Task to complete — Using the listing that follows, filter out every line lacking the string "agent" and return the rest.

Data provided —
####################

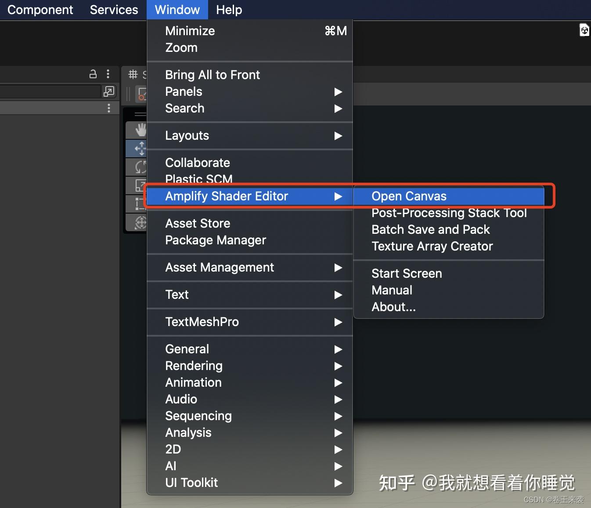Open the Help menu

click(229, 10)
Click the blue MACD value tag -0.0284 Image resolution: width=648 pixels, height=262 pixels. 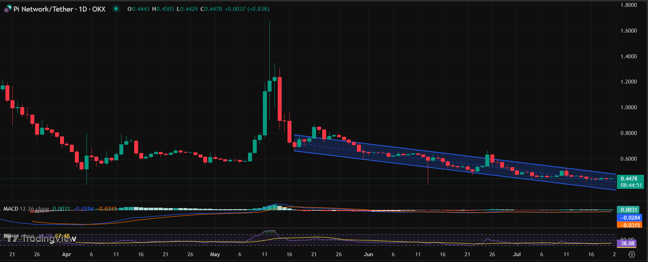pyautogui.click(x=630, y=218)
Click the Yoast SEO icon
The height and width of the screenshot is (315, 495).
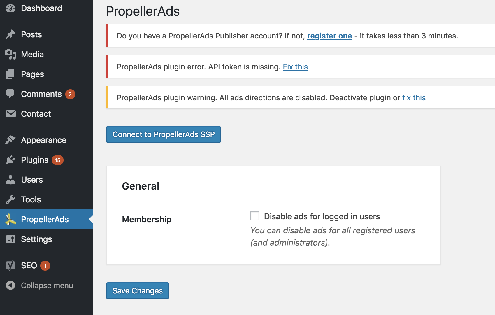point(10,265)
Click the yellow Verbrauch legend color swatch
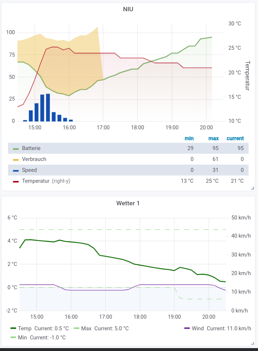This screenshot has width=258, height=351. (16, 160)
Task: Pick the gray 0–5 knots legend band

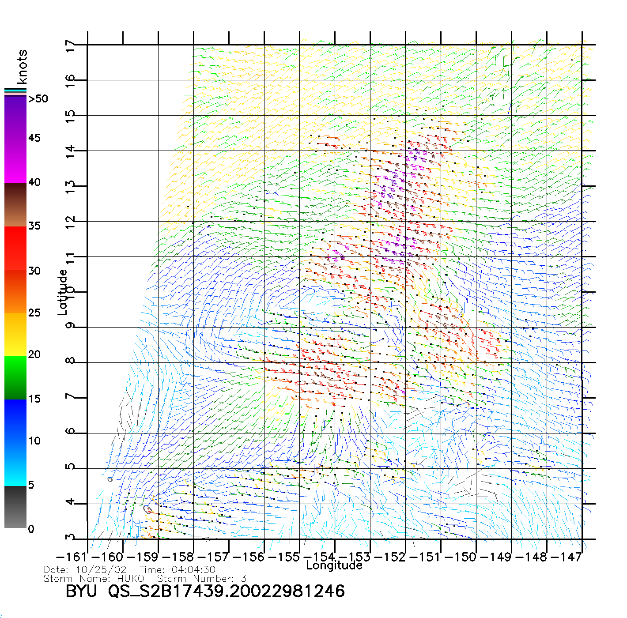Action: coord(15,507)
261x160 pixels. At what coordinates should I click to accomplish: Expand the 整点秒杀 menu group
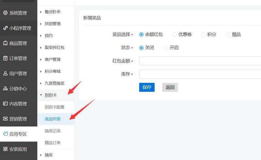tap(52, 12)
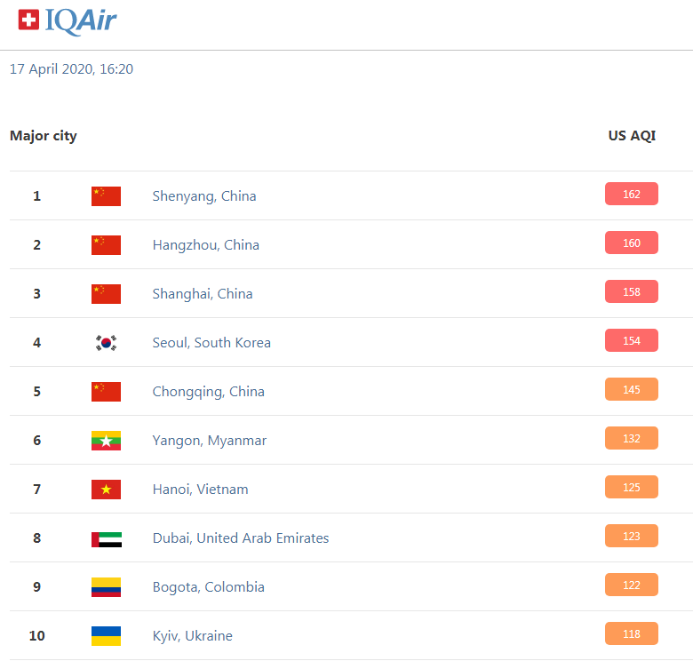Image resolution: width=693 pixels, height=661 pixels.
Task: Click the China flag beside Shenyang
Action: pos(106,196)
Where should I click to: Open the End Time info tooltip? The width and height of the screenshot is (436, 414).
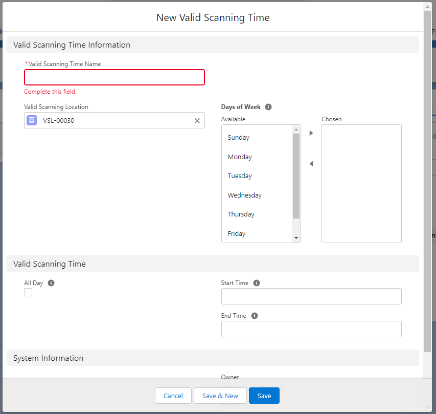[x=254, y=315]
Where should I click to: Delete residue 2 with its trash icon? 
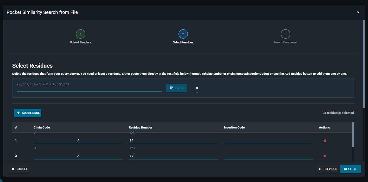tap(325, 156)
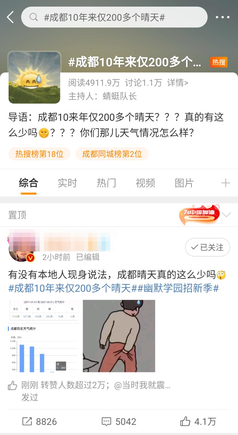238x435 pixels.
Task: Like the post with 4.1万 thumbs-up
Action: pos(185,421)
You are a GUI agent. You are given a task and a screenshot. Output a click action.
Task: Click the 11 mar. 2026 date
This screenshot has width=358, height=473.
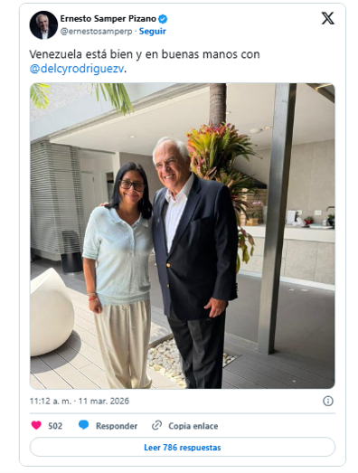[x=103, y=401]
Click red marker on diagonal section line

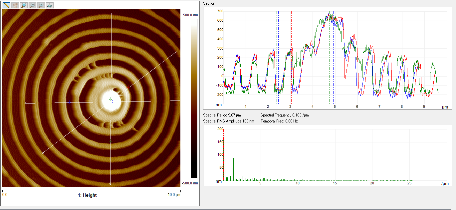tap(85, 120)
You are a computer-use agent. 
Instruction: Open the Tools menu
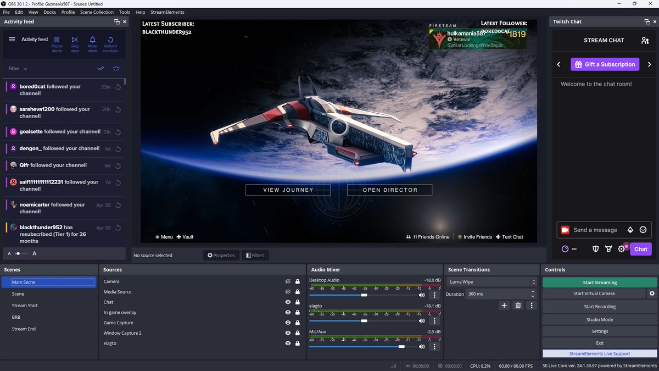coord(124,12)
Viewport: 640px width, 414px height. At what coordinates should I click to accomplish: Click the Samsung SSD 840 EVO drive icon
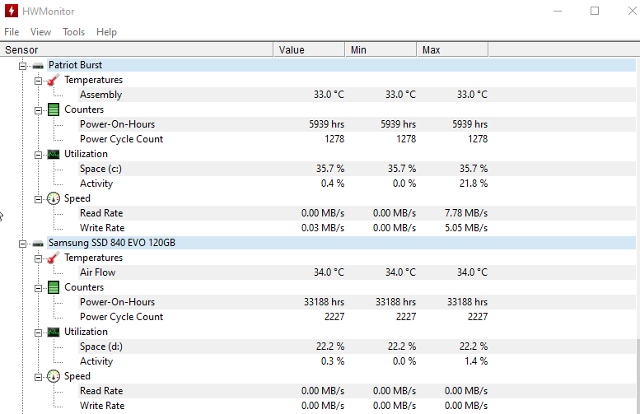38,244
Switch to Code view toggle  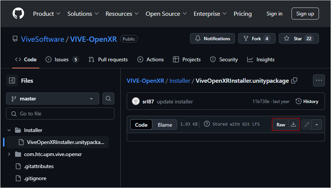[141, 125]
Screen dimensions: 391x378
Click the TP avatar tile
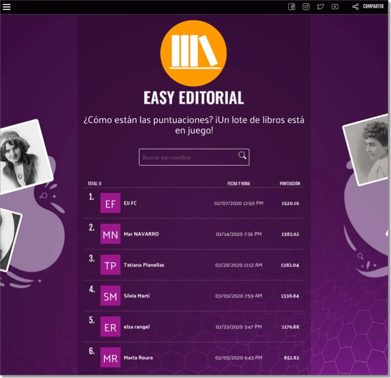tap(110, 265)
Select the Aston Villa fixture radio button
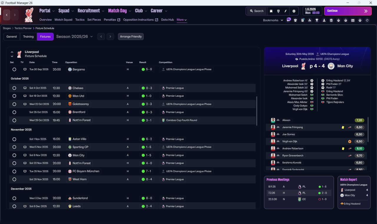The image size is (377, 224). coord(14,139)
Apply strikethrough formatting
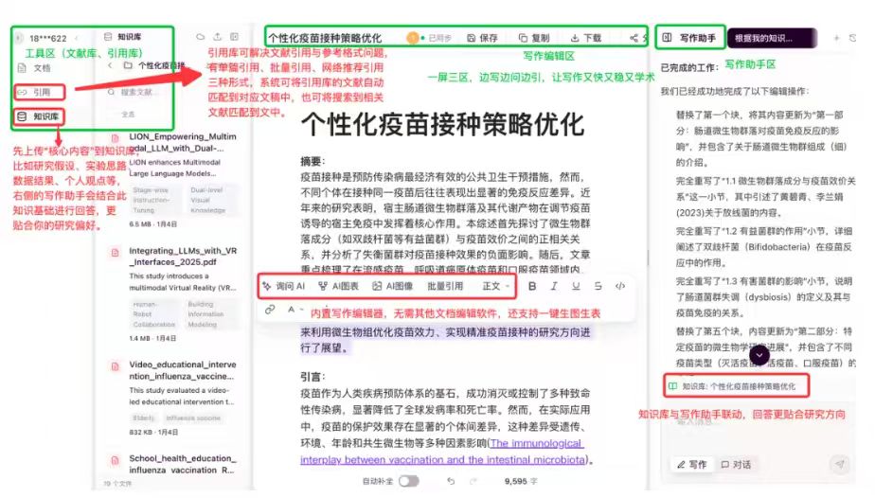This screenshot has width=875, height=498. 598,286
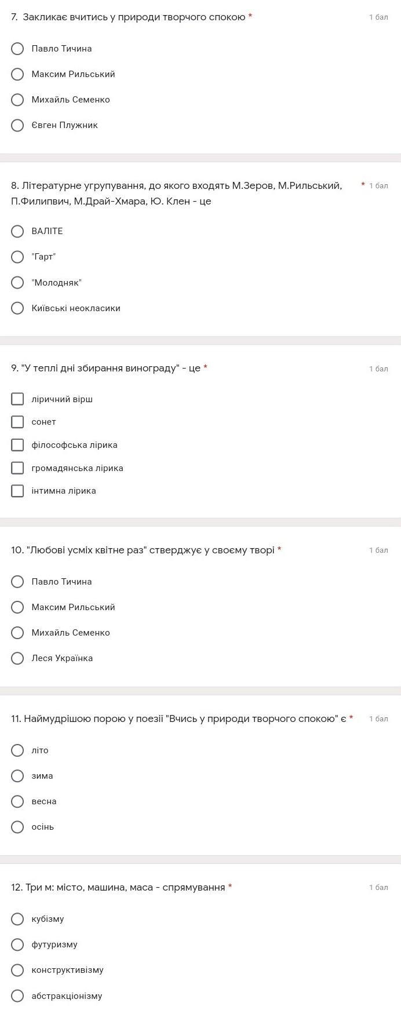Viewport: 401px width, 1014px height.
Task: Select the ВАПЛІТЕ option
Action: (x=17, y=231)
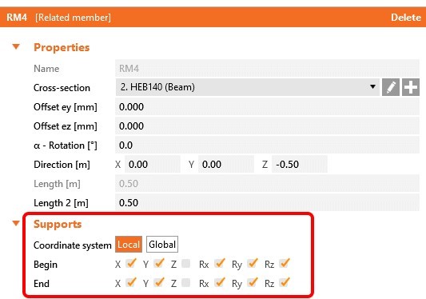Image resolution: width=426 pixels, height=299 pixels.
Task: Click the Offset ez input field
Action: tap(267, 126)
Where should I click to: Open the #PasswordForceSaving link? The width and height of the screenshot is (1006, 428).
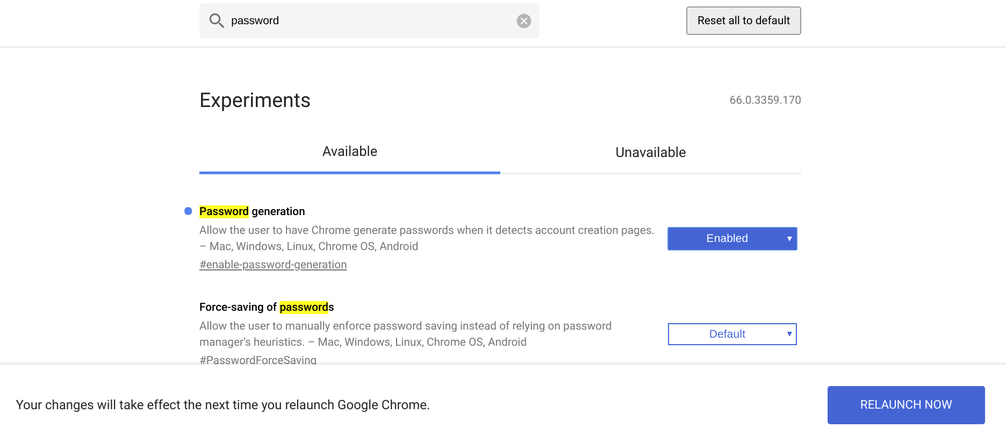258,360

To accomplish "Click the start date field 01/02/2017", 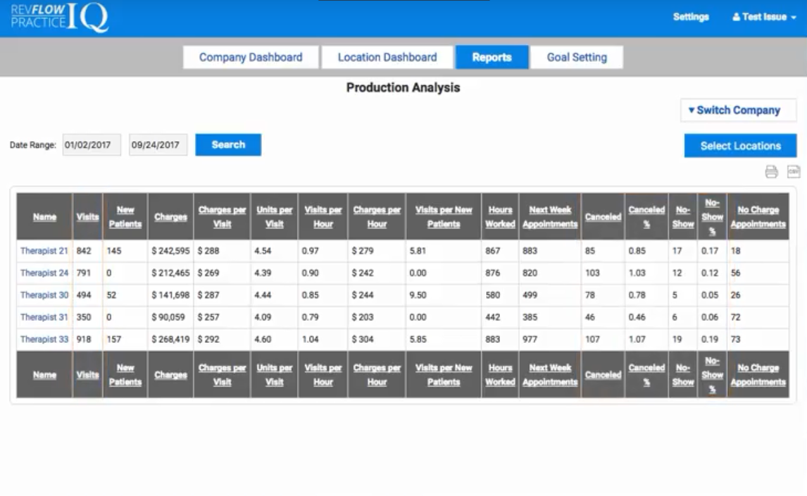I will 91,145.

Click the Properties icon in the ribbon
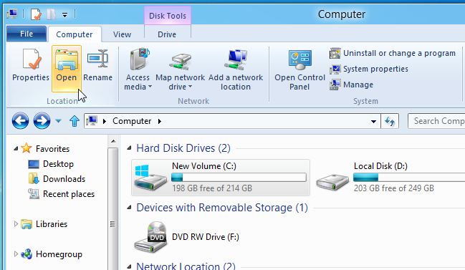point(31,59)
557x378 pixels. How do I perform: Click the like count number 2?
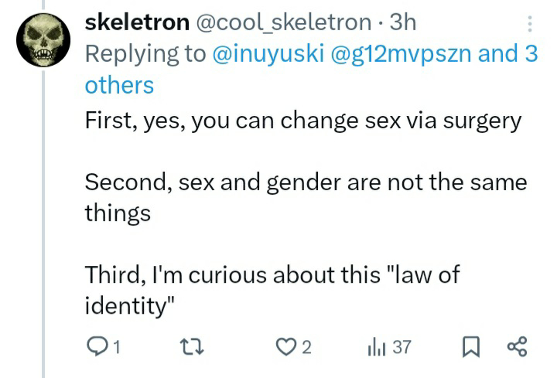pyautogui.click(x=306, y=347)
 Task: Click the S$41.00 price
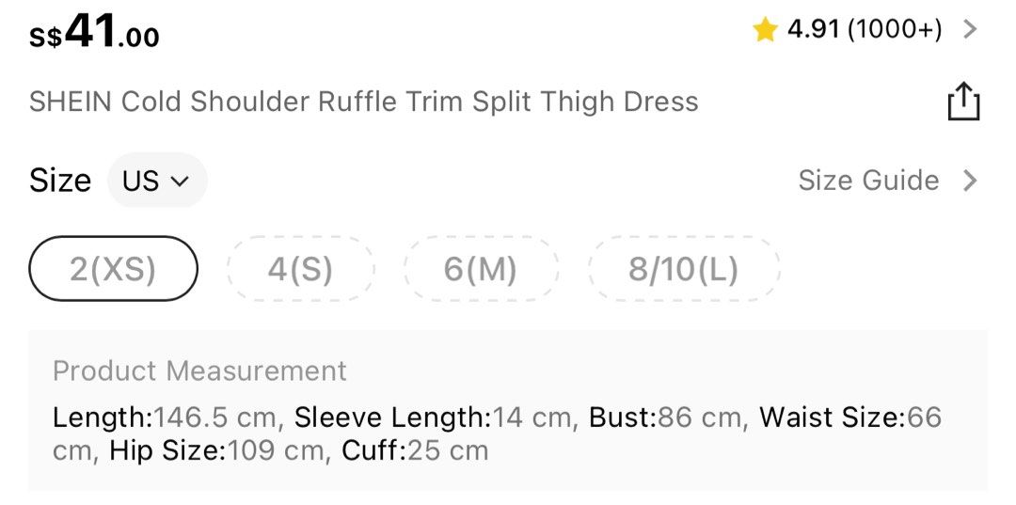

####################

Response box —
You are a GUI agent. You are given a task and a screenshot. Output a click action.
You are a computer-use agent. 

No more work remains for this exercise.